[PROVIDED TEXT]:
======
So now we evaluate the top of the stack, '+', which is a symbol. How do we evaluate symbols? We look them up.

        EXP STACK:  [ << apply-function >> ] 
        RTN STACK:  [ << addition-function >> ] 
                    [ (2 3) ]

Now we evaluate a function, the apply-function function. This pops an SExpression from the RTN STACK, verifies that it is a Function, and then applies it to list of the arguments on the RTN stack. Well, what does 'applying' the addition-function do first? Well, it first has to set itself up for evaluation. So it checks that it has the appropriate number arguments (which it does) and then evalutes each of its arguments. Only after all of this does the function actually get evaluated. So, first things first:

        EXP STACK:  [ 3 ]  ; push argument 2
                    [ 2 ]  ; push argument 1
                    [ << addition-function>> ] ; push myself.
        RTN STACK:  [ ]

So now we evaluate the arguments, both numbers:

        EXP STACK:  [ << addition-function>> ] 
        RTN STACK:  [ 2 ]
                    [ 3 ]

Now we evalute the addition-function. It pops its arguments off the return stack, checks that they are both numbers, and adds them up.

        EXP STACK: []
        RTN STACK: [ 5 ]

Nothing's left on the EXP STACK, so we're done evaluating the expression. The return value is on the RTN STACK.
Example: (if T 'true 'false)

        EXP STACK:  [ (if T 'true 'false) ] 
        RTN STACK:  [ ] 

        EXP STACK:  [ if ] 
                    [ << apply-function >> ] 
        RTN STACK:  [ (T 'true 'false) ] 

        EXP STACK:  [ << apply-function >> ] 
        RTN STACK:  [ << if-function >> ] 
                    [ (T 'true 'false)  ]

        EXP STACK:  [ T ] 
                    [ << if-function >> ]
        RTN STACK:  [ 'true  ] 
                    [ 'false ] 

        EXP STACK:  [ << if-function >> ]
        RTN STACK:  [ T ]
                    [ 'true  ] 
                    [ 'false ] 
       
        EXP STACK:  [ 'true ]
        RTN STACL:  [ ] 

        ...

        EXP STACK:  [ ]
        RTN STACK:  [ true ]

Q1: What about functions with an arbitrary number of arguments?

A1.1: The function could push a sentinel on the RTN stack, so that the function just consumes expressions from the return stack until it reaches the sentinel.
A1.2: The function could push the number of things to read as the first thing on the RTN stack.
A1.3: The function instance could hold state as to the number of expressions it should read.

A1.3 means having to create a new instance of the function each time it's evaluated (so as to keep states distinct). Boo.
A1.1 means having to create a new SExpression that's just has the job of being a sentinel. Boo.
A1.2 No internal state, no new SExpressions, just good, clean fun. Way to go!
======
[Click-target data]

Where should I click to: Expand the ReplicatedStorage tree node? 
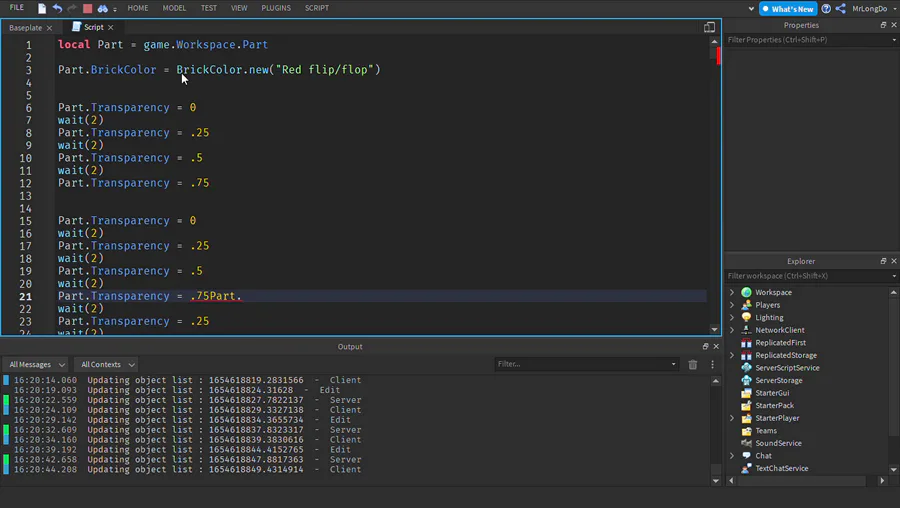tap(732, 355)
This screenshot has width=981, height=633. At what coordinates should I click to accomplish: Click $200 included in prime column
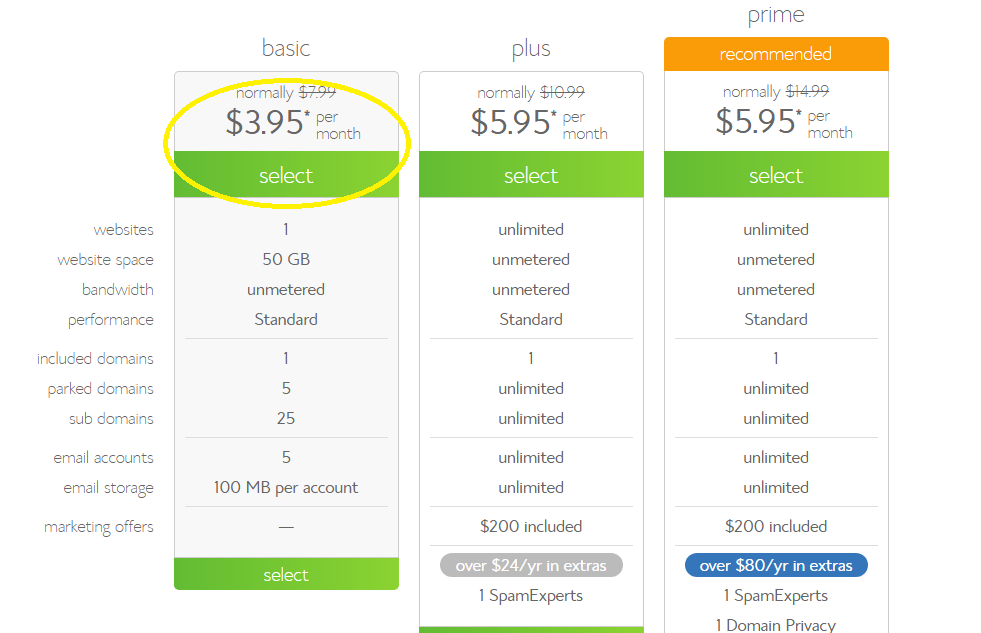(x=776, y=527)
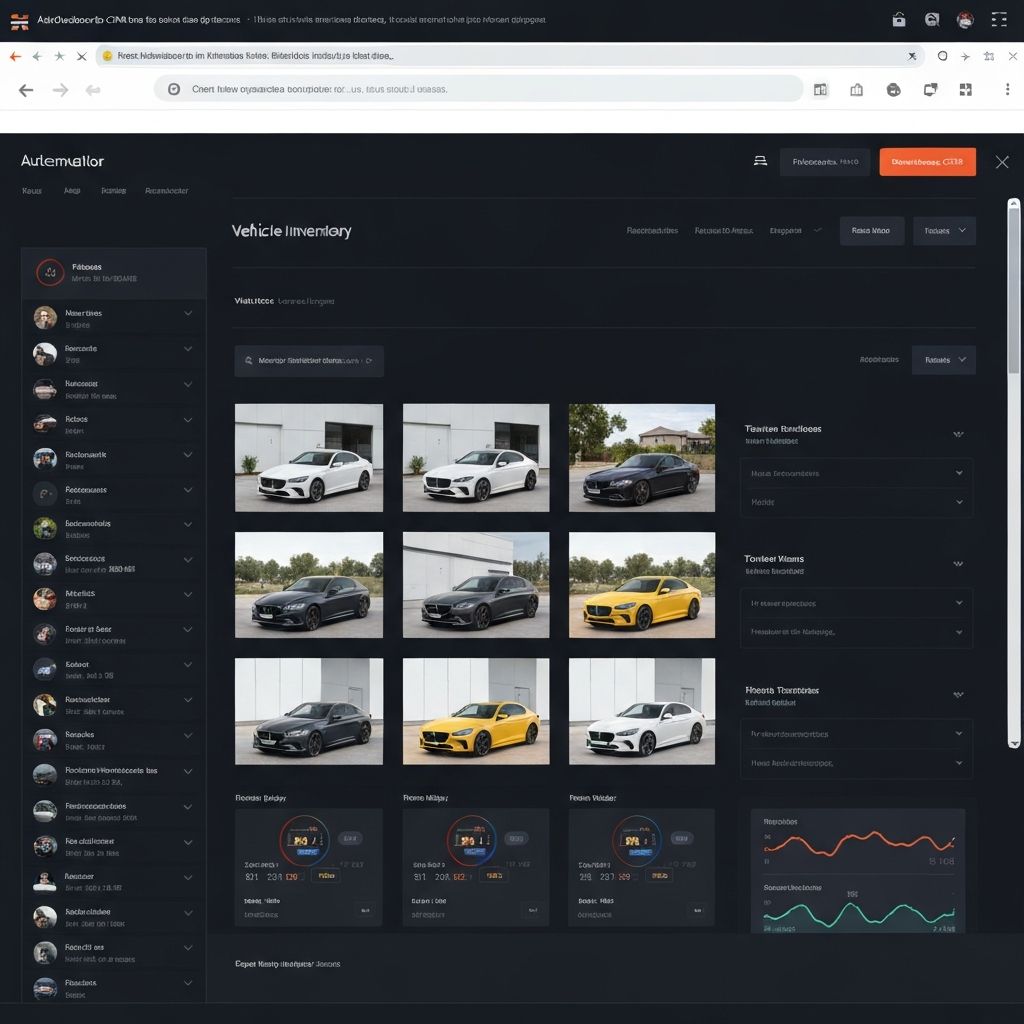Open the dropdown at right of Vehicle Inventory header
1024x1024 pixels.
click(x=944, y=231)
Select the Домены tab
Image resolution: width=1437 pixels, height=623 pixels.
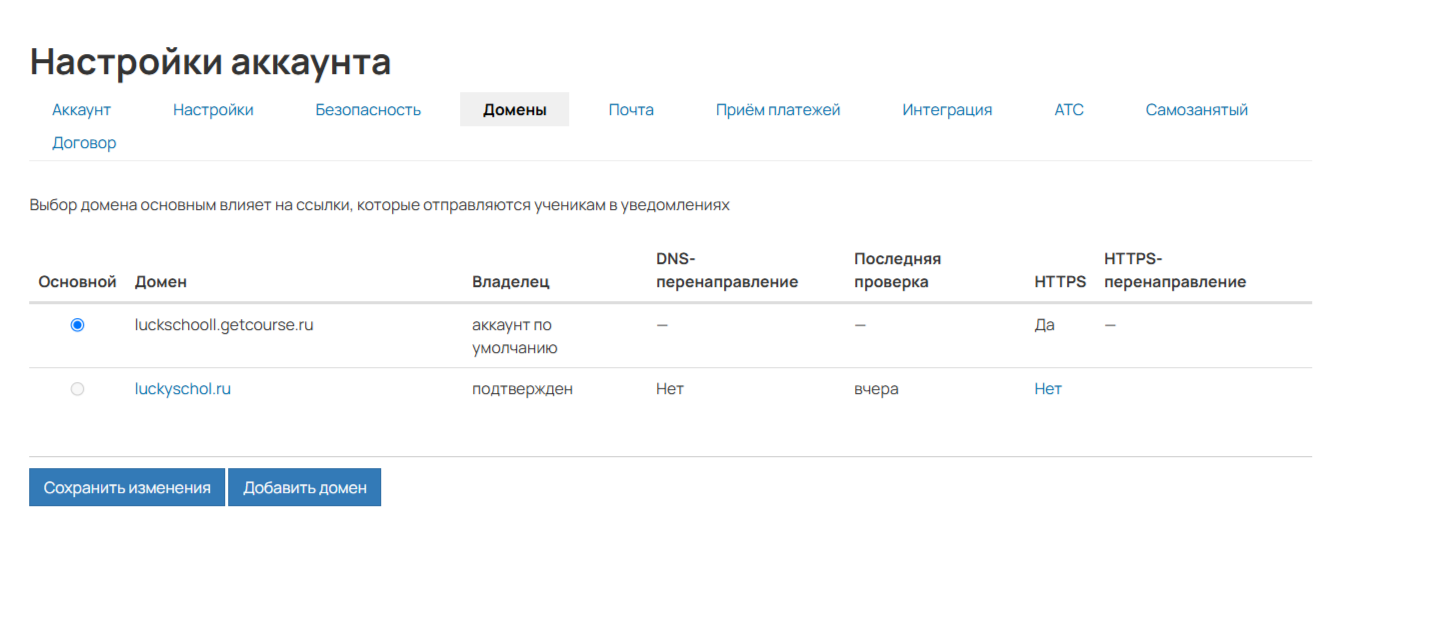point(514,110)
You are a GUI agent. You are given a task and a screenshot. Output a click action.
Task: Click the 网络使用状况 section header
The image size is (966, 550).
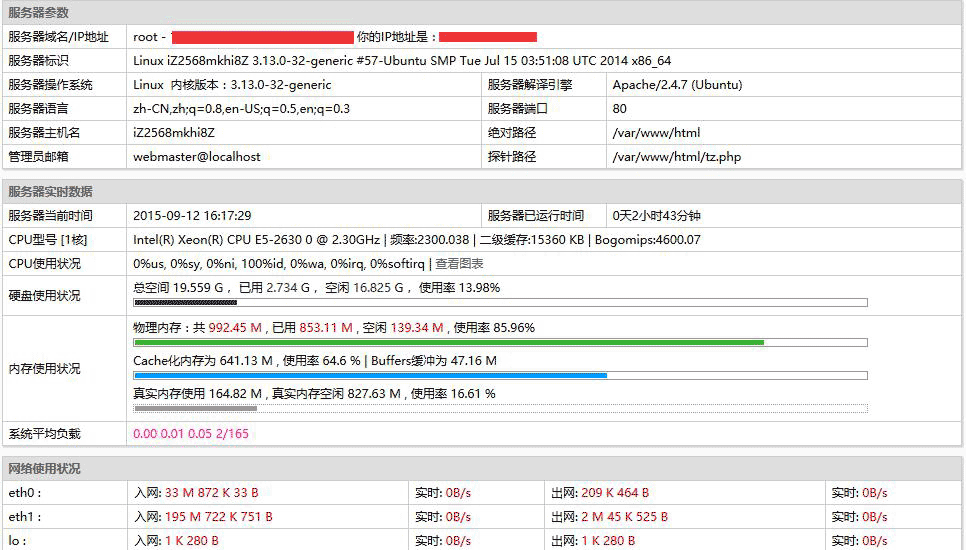pos(44,469)
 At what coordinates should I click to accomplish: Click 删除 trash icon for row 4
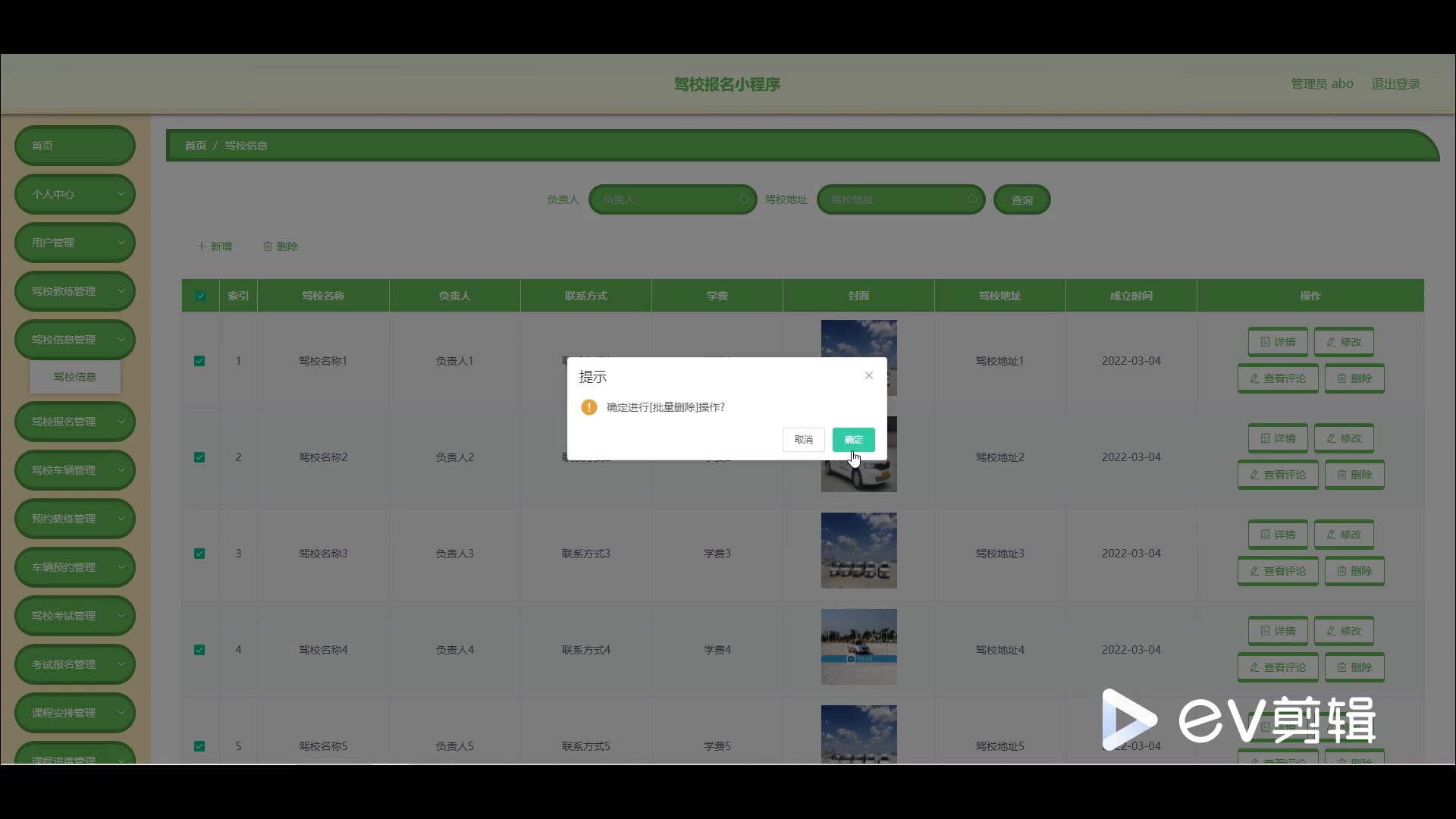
======
[WHAT IS BEING ASKED]:
Answer these questions from the stack-evaluation walkthrough above:
(a) After the apply-function pops an SExpression from the RTN STACK, what does it verify about it?
(b) What does the addition-function check about its arguments before adding them?
(c) Which approach to functions with an arbitrary number of arguments does the walkthrough favor, and what does it involve?

[CORRECT RESULT]:
(a) That it is a Function.
(b) That they are both numbers.
(c) A1.2: the function pushes the number of things to read as the first thing on the RTN stack.